There's no schedule. No booking. We just go out and see what's there. That's genuinely how T&DSHOTS works. Me and Tom drive around Liverpool with the kit in the back and hope something good is parked up. Most of the time something is. Liverpool's got a mad car scene if you know where to look.
When we first started this we didn't really have a plan, just the idea that we wanted to photograph cars properly instead of on someone's phone. No studios, no paid locations, none of that. Just whatever's sitting on the street. And honestly some of the best shots we've done have been completely random. A Lambo outside a chippy, a mint condition 911 in a Tesco car park looking completely lost. You can't plan that stuff, it just happens.
A Lambo outside a chippy. A mint 911 in a Tesco car park. You can't plan that stuff, it just happens.
The Scout
We do drive around before we properly shoot though. Liverpool's got certain areas where the good cars show up, specific car parks, certain roads, times of day. We've clocked it over time just from being out a lot. Sunday mornings are different to Friday nights. After a night of rain the reflections off the road are worth it on their own. You start to just know where to go.

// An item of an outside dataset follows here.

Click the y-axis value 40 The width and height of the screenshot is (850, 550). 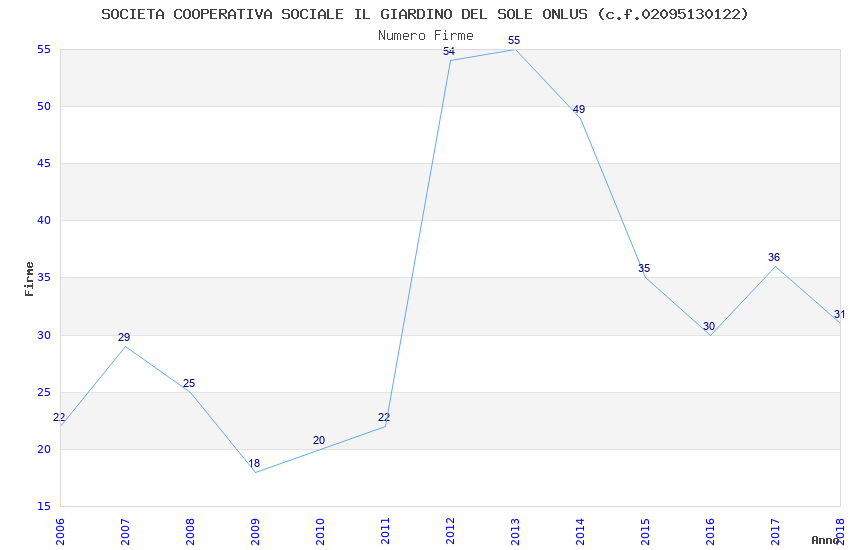click(x=44, y=221)
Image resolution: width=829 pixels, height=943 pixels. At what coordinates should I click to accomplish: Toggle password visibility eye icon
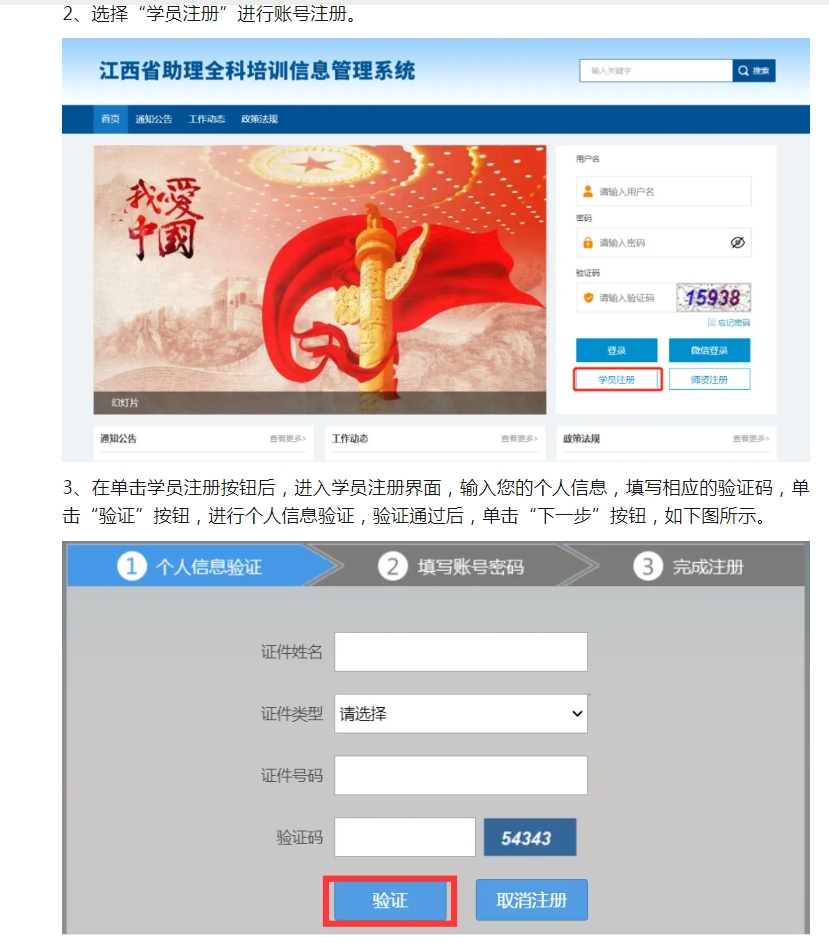pos(738,242)
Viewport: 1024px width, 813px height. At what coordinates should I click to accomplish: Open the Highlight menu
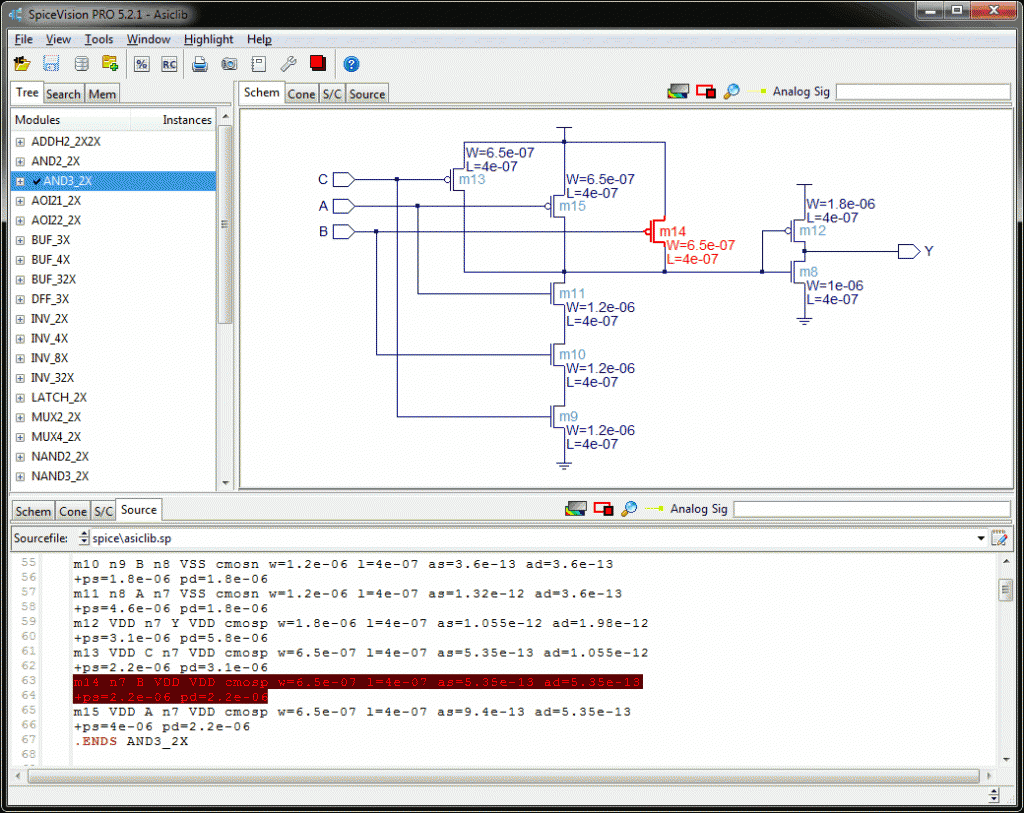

Going as two of us makes a difference as well. Tom's focused on the shot and I'm watching everything else, whether the owner's coming back, if the light's changing, if there's a better spot around the corner. You miss stuff when you're just one person trying to do everything at once.
Reading the Light
Liverpool weather is grim and that's actually a good thing for this. A proper grey overcast day gives you this really even, flat light that works brilliantly on metallic paint, no harsh shadows, no blown highlights. Midday summer sun is nearly unusable. Golden hour near the Mersey is genuinely special though, the river bounces the light back and you get an extra window that you don't really get inland.
We don't carry any lights or rigs. Everything's natural. Partly because we move fast and can't be lugging gear around, but also because we want the photos to look like Liverpool actually looks. Not like a studio that could be anywhere.
The Approach
When we find something worth shooting Tom doesn't faff about. He gets loads of frames down quick because the situation can change in a minute. Owner comes back, someone parks in front, cloud moves over. Then we go through them after and find the best one. That's where the edit does a lot of the work.
If the car's still there after we're done, we print the shot on the spot and stick it on the windscreen. That's the bit that always surprises people when we explain it. The owner comes back and there's a proper print of their car sitting on the glass, no note asking for money, no invoice. Just the photo. Our details are on the back if they want more.